>> Begin
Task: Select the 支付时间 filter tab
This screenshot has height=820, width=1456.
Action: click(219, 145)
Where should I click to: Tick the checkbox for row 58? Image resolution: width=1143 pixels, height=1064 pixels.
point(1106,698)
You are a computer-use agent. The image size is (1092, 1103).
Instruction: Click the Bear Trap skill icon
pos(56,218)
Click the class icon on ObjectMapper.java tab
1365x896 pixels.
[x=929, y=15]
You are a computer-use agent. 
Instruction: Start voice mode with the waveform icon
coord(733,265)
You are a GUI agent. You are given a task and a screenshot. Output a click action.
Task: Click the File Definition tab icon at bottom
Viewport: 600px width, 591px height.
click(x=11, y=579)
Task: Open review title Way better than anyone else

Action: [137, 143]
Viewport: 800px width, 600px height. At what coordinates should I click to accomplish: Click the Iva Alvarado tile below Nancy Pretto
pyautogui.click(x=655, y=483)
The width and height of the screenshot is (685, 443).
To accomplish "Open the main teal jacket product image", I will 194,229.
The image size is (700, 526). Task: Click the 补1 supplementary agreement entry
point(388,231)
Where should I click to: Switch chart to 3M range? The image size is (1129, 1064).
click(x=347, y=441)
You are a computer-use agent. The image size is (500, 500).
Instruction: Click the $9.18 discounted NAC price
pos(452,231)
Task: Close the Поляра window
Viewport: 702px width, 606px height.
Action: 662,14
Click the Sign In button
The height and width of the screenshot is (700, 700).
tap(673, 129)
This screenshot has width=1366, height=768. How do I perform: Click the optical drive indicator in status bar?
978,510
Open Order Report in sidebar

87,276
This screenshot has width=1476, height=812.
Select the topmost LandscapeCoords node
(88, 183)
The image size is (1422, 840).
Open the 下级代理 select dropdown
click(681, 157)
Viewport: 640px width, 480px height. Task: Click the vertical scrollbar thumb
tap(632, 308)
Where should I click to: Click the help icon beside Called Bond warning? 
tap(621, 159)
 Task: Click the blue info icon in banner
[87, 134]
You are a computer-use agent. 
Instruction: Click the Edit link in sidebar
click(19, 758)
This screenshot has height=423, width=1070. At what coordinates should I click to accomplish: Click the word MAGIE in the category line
>> End
» **Task**
Please copy each of the items above word for word, line by line.

» **Result for this task**
Task: Select the 支付时间 filter tab
This screenshot has height=820, width=1456.
Action: click(219, 145)
Where should I click to: Tick the checkbox for row 58? Image resolution: width=1143 pixels, height=1064 pixels.
point(1106,698)
You are a computer-use agent. The image size is (1092, 1103).
Instruction: Click the Bear Trap skill icon
pos(56,218)
Click the class icon on ObjectMapper.java tab
1365x896 pixels.
[x=929, y=15]
You are a computer-use agent. 
Instruction: Start voice mode with the waveform icon
coord(733,265)
You are a GUI agent. You are given a task and a screenshot. Output a click action.
Task: Click the File Definition tab icon at bottom
Viewport: 600px width, 591px height.
click(x=11, y=579)
Task: Open review title Way better than anyone else

Action: [137, 143]
Viewport: 800px width, 600px height. At what coordinates should I click to accomplish: Click the Iva Alvarado tile below Nancy Pretto
pyautogui.click(x=655, y=483)
The width and height of the screenshot is (685, 443).
To accomplish "Open the main teal jacket product image", I will 194,229.
The image size is (700, 526). Task: Click the 补1 supplementary agreement entry
point(388,231)
Where should I click to: Switch chart to 3M range? The image size is (1129, 1064).
click(x=347, y=441)
You are a computer-use agent. The image size is (500, 500).
Instruction: Click the $9.18 discounted NAC price
pos(452,231)
Task: Close the Поляра window
Viewport: 702px width, 606px height.
Action: 662,14
Click the Sign In button
The height and width of the screenshot is (700, 700).
tap(673, 129)
This screenshot has width=1366, height=768. How do I perform: Click the optical drive indicator in status bar?
978,510
Open Order Report in sidebar

87,276
This screenshot has width=1476, height=812.
Select the topmost LandscapeCoords node
(88, 183)
The image size is (1422, 840).
Open the 下级代理 select dropdown
click(681, 157)
Viewport: 640px width, 480px height. Task: Click the vertical scrollbar thumb
tap(632, 308)
Where should I click to: Click the help icon beside Called Bond warning? 
tap(621, 159)
 Task: Click the blue info icon in banner
[87, 134]
You are a computer-use agent. 
Instruction: Click the Edit link in sidebar
click(19, 758)
This screenshot has height=423, width=1070. At what coordinates should I click to accomplish: Click the word MAGIE in the category line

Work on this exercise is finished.